◆ Auszug
———

Abgrenzen oder Grenzen überwinden?
Im Sog des Wir-Gefühls hoffe ich auf einen Sieg Deutschlands. In den Medien ist sogar die Rede vom „Sieg über Ungarn“ [i]Aber ich frage mich: Ist das eigentlich richtig? Mit Hymne und Fahnen grenzen wir uns ab vom Gegner, von den anderen Nationen, während in der Politik diese Grenzen doch überwunden werden sollen.
Europa verbindet
Ist das nicht ein Widerspruch? Ich denke nicht, jedenfalls nicht, wenn ich einem biblischen Leitfaden folge. Im Galaterbrief (3,28) heißt es: „Da ist weder Jude noch Grieche, weder Knecht noch Freier, da ist weder Mann noch Frau; denn im Glauben seid ihr alle gleich.“ Auf den Fußball übertragen heißt das: Da treten zwar Schotten und Ungarn, Christen und Moslems, Menschen unterschiedlicher Sprache und Kultur, gegeneinander an. Aber sie alle leben in Europa, einem Kontinent, der sich nach einer Zukunft sehnt, in der Jubel für die einen nicht Ausgrenzung der anderen bedeutet.

———

◆ Bereitgestellte Daten
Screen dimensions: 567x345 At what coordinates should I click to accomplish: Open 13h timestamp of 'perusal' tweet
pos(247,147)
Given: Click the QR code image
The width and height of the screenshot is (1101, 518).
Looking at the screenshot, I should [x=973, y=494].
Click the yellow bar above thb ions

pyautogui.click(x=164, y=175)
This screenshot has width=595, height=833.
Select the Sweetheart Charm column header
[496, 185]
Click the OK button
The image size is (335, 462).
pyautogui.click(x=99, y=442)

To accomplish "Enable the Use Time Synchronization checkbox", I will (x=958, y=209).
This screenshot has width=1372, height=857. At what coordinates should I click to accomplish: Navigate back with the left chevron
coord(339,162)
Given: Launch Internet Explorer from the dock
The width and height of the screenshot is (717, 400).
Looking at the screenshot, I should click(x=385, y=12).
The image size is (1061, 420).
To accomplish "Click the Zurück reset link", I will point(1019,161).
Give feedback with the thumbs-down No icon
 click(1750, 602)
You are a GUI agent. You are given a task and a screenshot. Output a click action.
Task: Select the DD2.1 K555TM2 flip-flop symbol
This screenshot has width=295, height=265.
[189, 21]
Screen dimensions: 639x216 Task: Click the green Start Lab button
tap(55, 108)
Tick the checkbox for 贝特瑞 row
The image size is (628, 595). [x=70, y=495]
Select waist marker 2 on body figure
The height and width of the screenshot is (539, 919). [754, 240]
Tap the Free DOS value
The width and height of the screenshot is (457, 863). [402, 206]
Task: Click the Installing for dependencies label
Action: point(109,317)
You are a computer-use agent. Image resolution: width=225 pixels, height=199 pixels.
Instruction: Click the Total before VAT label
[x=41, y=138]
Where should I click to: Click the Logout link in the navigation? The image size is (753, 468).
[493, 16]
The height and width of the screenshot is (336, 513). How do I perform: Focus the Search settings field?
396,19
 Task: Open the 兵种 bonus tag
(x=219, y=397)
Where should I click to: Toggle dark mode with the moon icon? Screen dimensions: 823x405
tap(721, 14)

———

Schreiben Sie bitte den Auszug über Fußball und Europa vollständig und wortgetreu ab. Die Daten stammen aus einer anderen Quelle.

Abgrenzen oder Grenzen überwinden?
Im Sog des Wir-Gefühls hoffe ich auf einen Sieg Deutschlands. In den Medien ist sogar die Rede vom „Sieg über Ungarn“ [i]Aber ich frage mich: Ist das eigentlich richtig? Mit Hymne und Fahnen grenzen wir uns ab vom Gegner, von den anderen Nationen, während in der Politik diese Grenzen doch überwunden werden sollen.
Europa verbindet
Ist das nicht ein Widerspruch? Ich denke nicht, jedenfalls nicht, wenn ich einem biblischen Leitfaden folge. Im Galaterbrief (3,28) heißt es: „Da ist weder Jude noch Grieche, weder Knecht noch Freier, da ist weder Mann noch Frau; denn im Glauben seid ihr alle gleich.“ Auf den Fußball übertragen heißt das: Da treten zwar Schotten und Ungarn, Christen und Moslems, Menschen unterschiedlicher Sprache und Kultur, gegeneinander an. Aber sie alle leben in Europa, einem Kontinent, der sich nach einer Zukunft sehnt, in der Jubel für die einen nicht Ausgrenzung der anderen bedeutet.